BEGIN Extracted entries
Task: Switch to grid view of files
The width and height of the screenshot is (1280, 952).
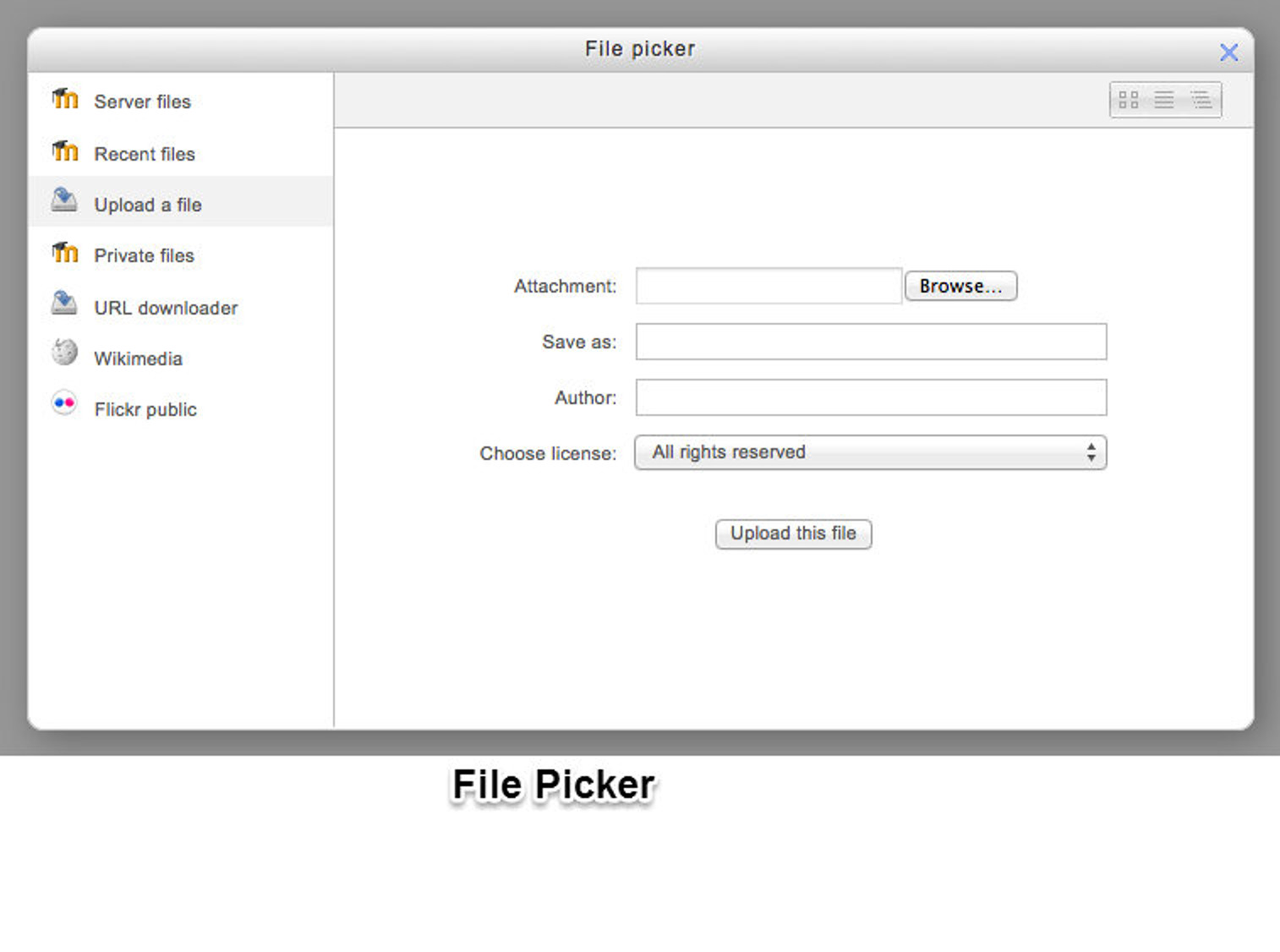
END Extracted entries
BEGIN Extracted entries
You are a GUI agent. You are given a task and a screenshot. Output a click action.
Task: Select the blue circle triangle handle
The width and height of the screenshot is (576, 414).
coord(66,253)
END Extracted entries
BEGIN Extracted entries
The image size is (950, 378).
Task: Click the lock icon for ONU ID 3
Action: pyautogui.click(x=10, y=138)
END Extracted entries
What to do: All lines in the listing above from the line containing "Task: Switch to grid view of files" to the line containing "The width and height of the screenshot is (1280, 952).", inclusive, should be retyped exactly; no other lines should appear.

Exercise answer:
Task: Switch to grid view of files
The width and height of the screenshot is (1280, 952).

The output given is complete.